All the while, nothing feels rushed or forced or glossed over, nor does any one story linger too long. None of the major characters or cameo players is just here for window dressing; they all have a significant role to play and don’t overstay their welcome, making the viewer hope they’ll return later.
While the individual stories generally wrap up within the span of one episode, there are details that accumulate along the way that may make it confusing to jump in halfway through. The overarching story is written assuming that you’re going to catch every episode in the order that they appeared, so viewing it as a box set like this is ideal. If the episodes are played in random order, it won’t completely fracture the experience, but it won’t make a lot of sense to see a later episode where Mindbender has significantly advanced the Bio-Vipers, then see an earlier show after that where they’re the mindless, doddering, reckless killing machines they are when they first debuted. Seeing the fully automated Iron Grenadiers going toe-to-toe with the Bio-Vipers and then reverting back to the earlier episode where they’re piloted by humans in the Arena of Sport for Destro’s amusement (one of a few subtle throwbacks to the original cartoon series) could be confusing.
Extras in this set come in the form of a behind-the-scenes featurette and ride-along commentary on many of the episodes by cast and crew. Not a ton of extras, but it’s still a fairly young series and might be considered doing double-duty or going “old school” if it included extras (toy commercials, PSAs, etc.) included with the DVD release of the ‘80s original.
You get 9.5+ hours of great animation and story across three discs with picture quality second to none.
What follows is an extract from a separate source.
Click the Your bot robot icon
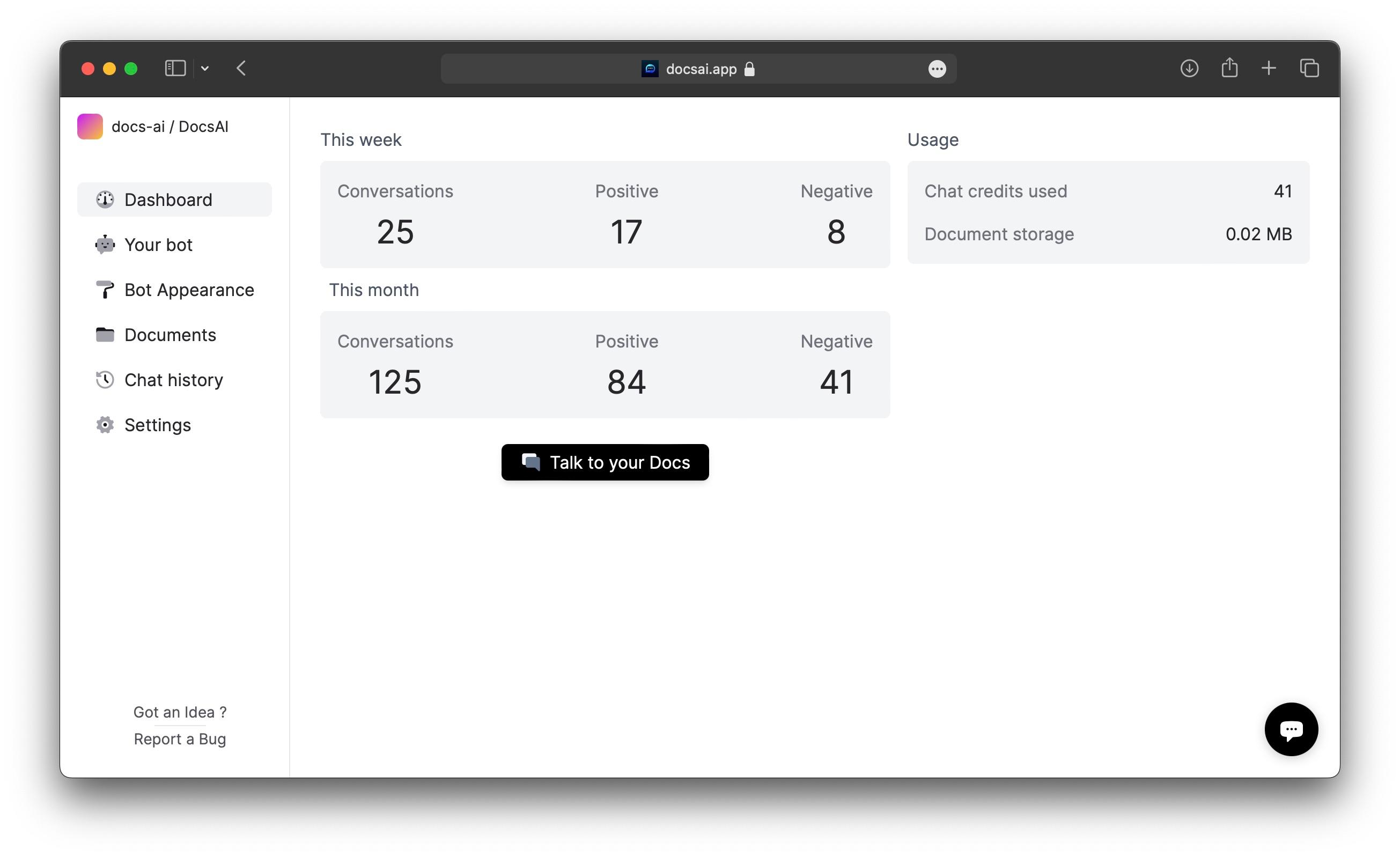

If you’re an old-timer like me and watched the ‘80s show growing up, give Renegades a shot and I think you’ll find a lot to like. Newcomers will get a good introduction to the characters the rest of us have grown to love over the years and meet many more along the way. The responsible way this series has been handled actually has convinced me to forgive some of the crimes committed against canon by 2009’s live action movie. Rip Cord’s climactic moment in the first episode of Renegades serves in my mind as an apology for everything wrong with his portrayal in that movie.